リズムを刻むドラムと煽りのショットで始まる西河克己の傑作。働きながら法律を学ぶ川地が収賄事件に巻き込まれる。母親が働く事務所の悪徳弁護士を師と仰ぎ、娘のルリ子と付き合う純真な川地をシニカルに眺めながら、親友を見捨てない赤木圭一郎が魅力的。

シネマヴェーラ渋谷ホームページより引用)

 

監督:西河克己

出演:川地民夫/浅丘ルリ子/清水まゆみ/赤木圭一郎/二本柳寛/信欣三/北林谷栄/柳永二郎/山根寿子

 

 

さて、弁護士志望、正義感の強い川地は、収賄容疑で捕えられた清水まゆみの父に手帳を託される。自分がもっていてはと、母の勤める弁護士に託すが、じつはこの弁護士、中身は超極悪! しかも母とデキてやんの! 

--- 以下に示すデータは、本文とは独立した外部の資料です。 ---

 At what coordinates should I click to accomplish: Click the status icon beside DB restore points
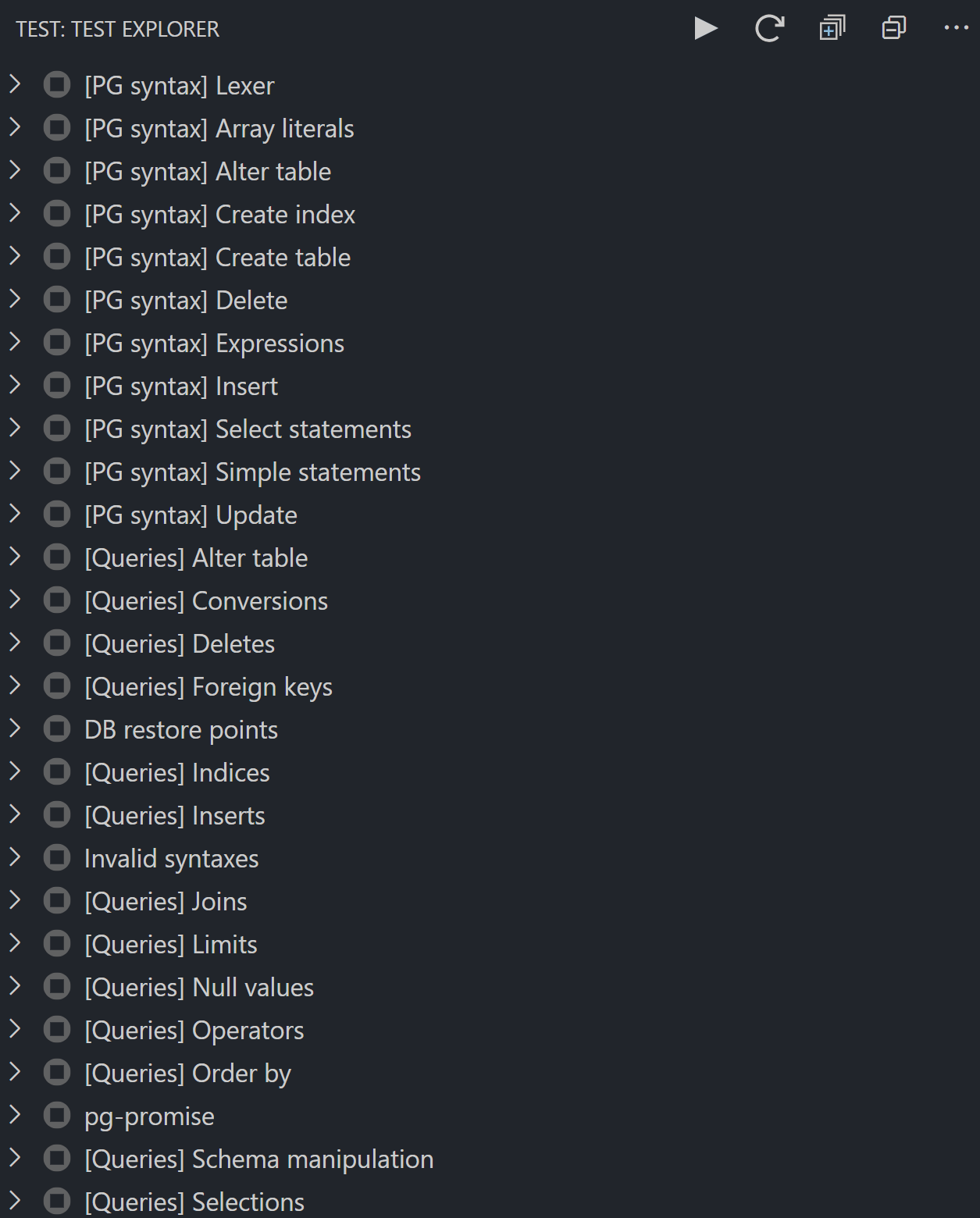click(x=57, y=729)
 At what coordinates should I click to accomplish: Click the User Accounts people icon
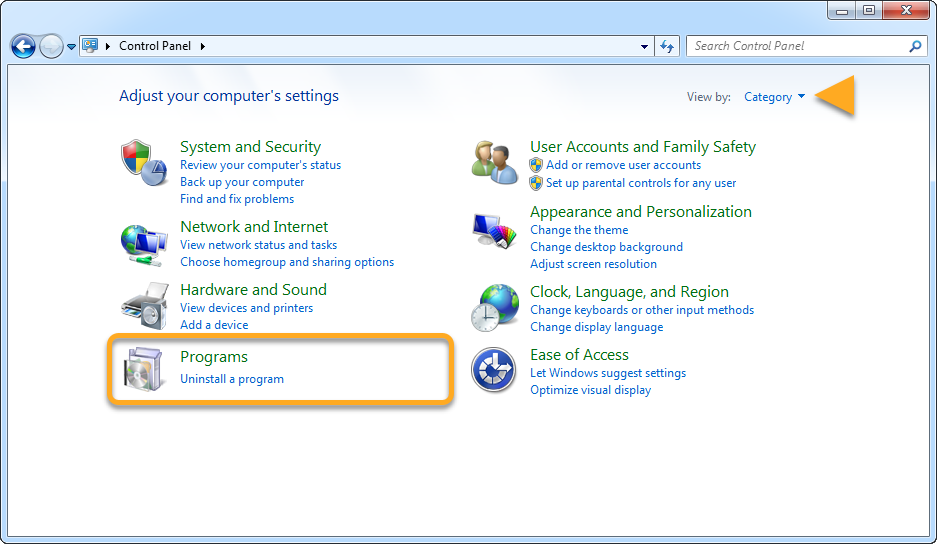point(494,162)
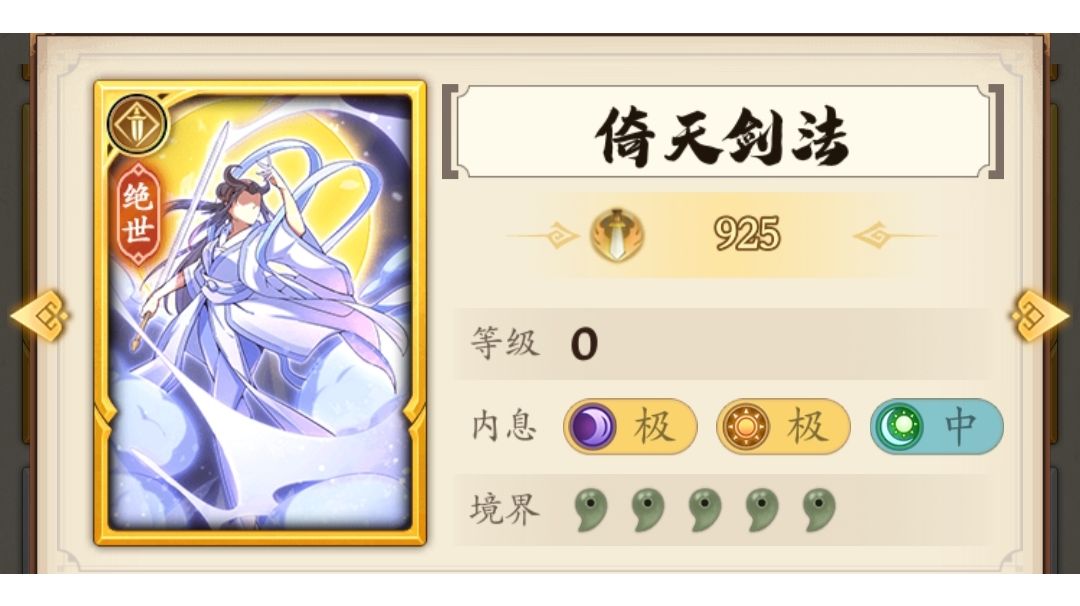Image resolution: width=1080 pixels, height=606 pixels.
Task: Tap the third 境界 realm magatama
Action: (705, 510)
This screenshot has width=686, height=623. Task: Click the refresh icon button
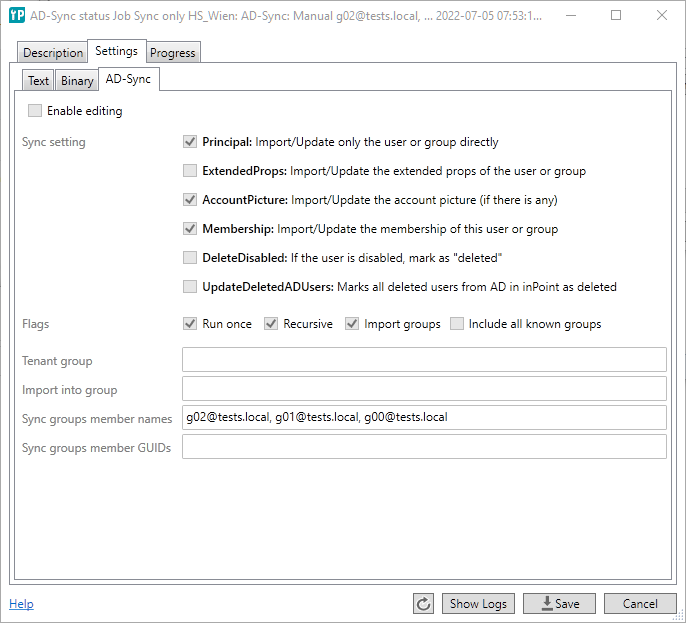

弁護士の娘の浅丘ルリ子は川地を愛しだすし、友達の赤木圭一郎は清水に惚れちゃう。若者たちの恋愛! 親の恋(なのか?)! そして事件の顛末は、とさまざまな問題を抱えながらすすむ物語。

大人になる一歩手前の青春ものとしても素晴らしい。

貧乏人がどれだけ努力しても認めてもらえない、当時の気分だが、そんな部分に胸にぐさりとくる。